■ WHAT THIS TASK INVOLVES ■
With pictures left out, return only the lines from the line containing "You are a computer-use" through the end of the material below, both included.

■ RECORDED INFORMATION ■
□ □ □
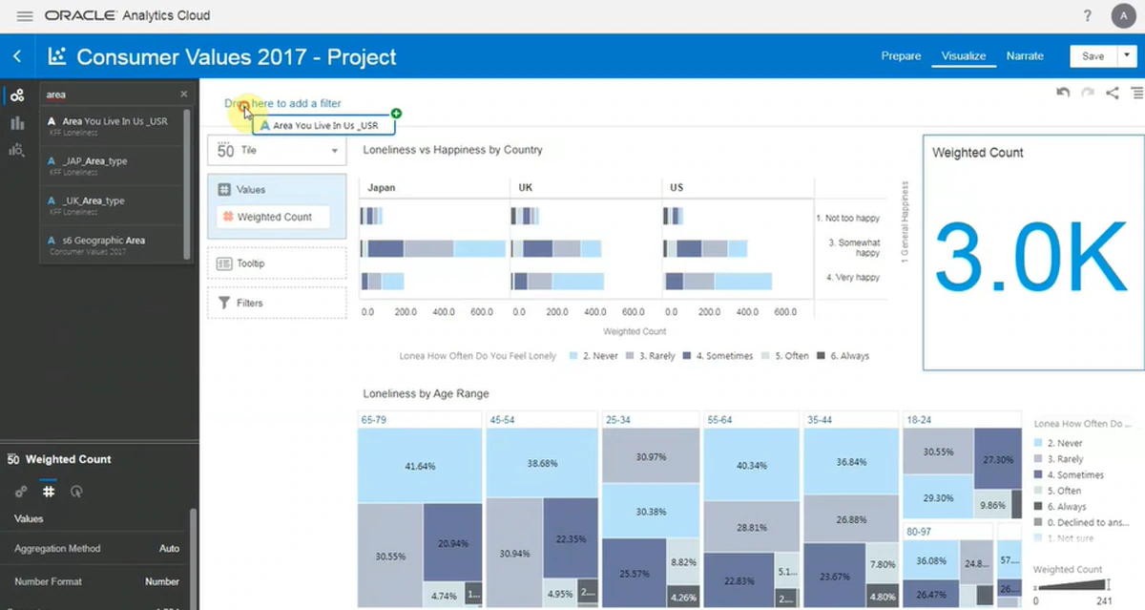The width and height of the screenshot is (1145, 610).
Task: Switch to the Narrate tab
Action: point(1025,56)
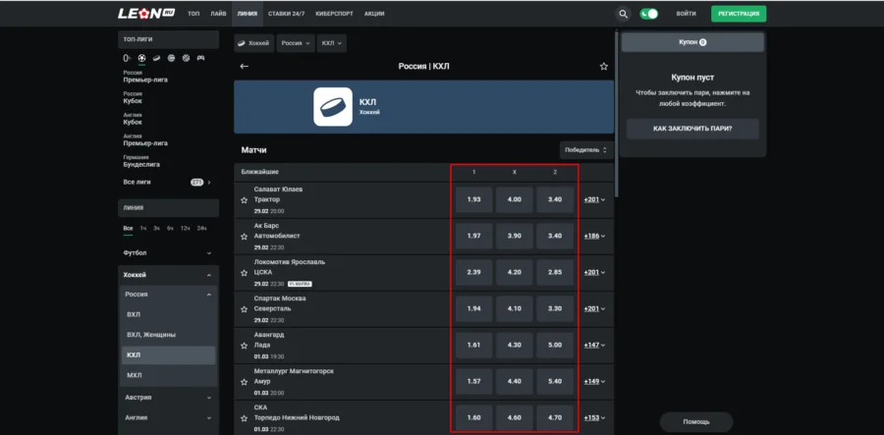884x435 pixels.
Task: Expand the Австрия section in the sidebar
Action: click(167, 398)
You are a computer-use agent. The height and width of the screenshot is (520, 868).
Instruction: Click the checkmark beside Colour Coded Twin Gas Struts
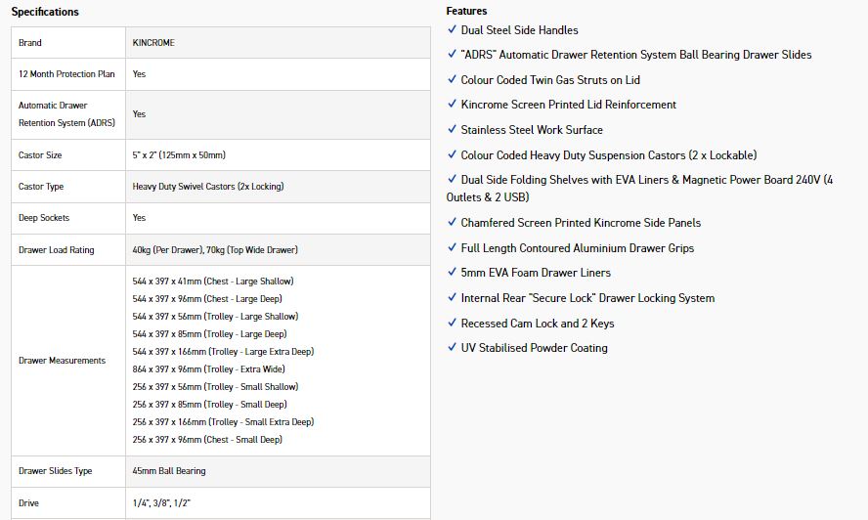[452, 79]
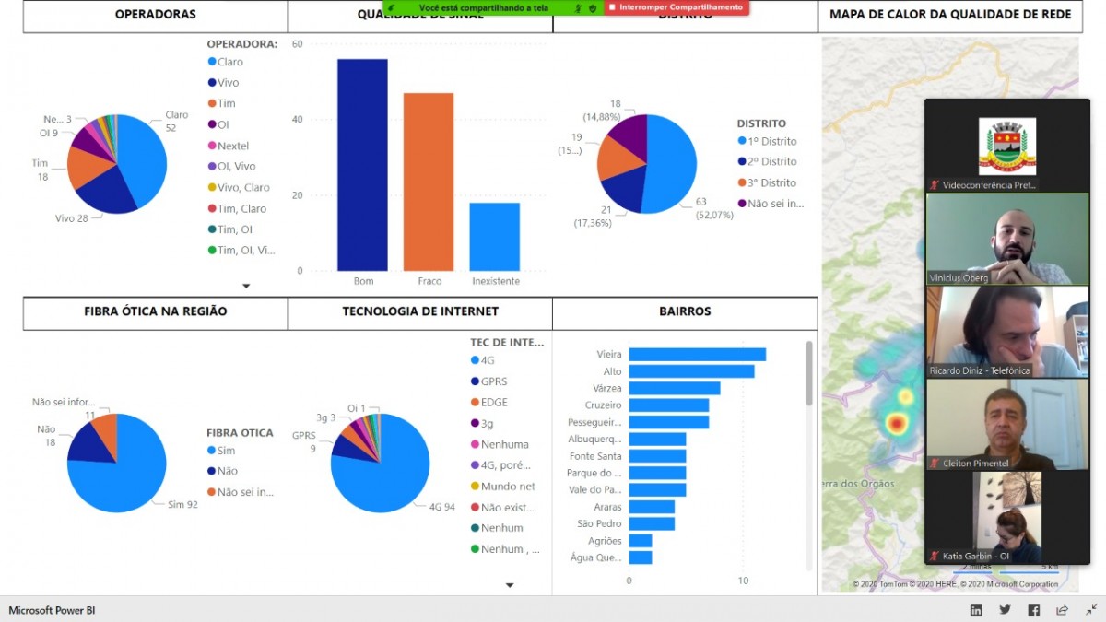Open the share/export icon in footer

click(x=1062, y=610)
□ □ □
■ WRITTEN REPLY ■
You are a computer-use agent. The height and width of the screenshot is (520, 868).
Instruction: Click the checkmark beside Colour Coded Twin Gas Struts
[452, 79]
Open the share/export icon in footer

click(x=1062, y=610)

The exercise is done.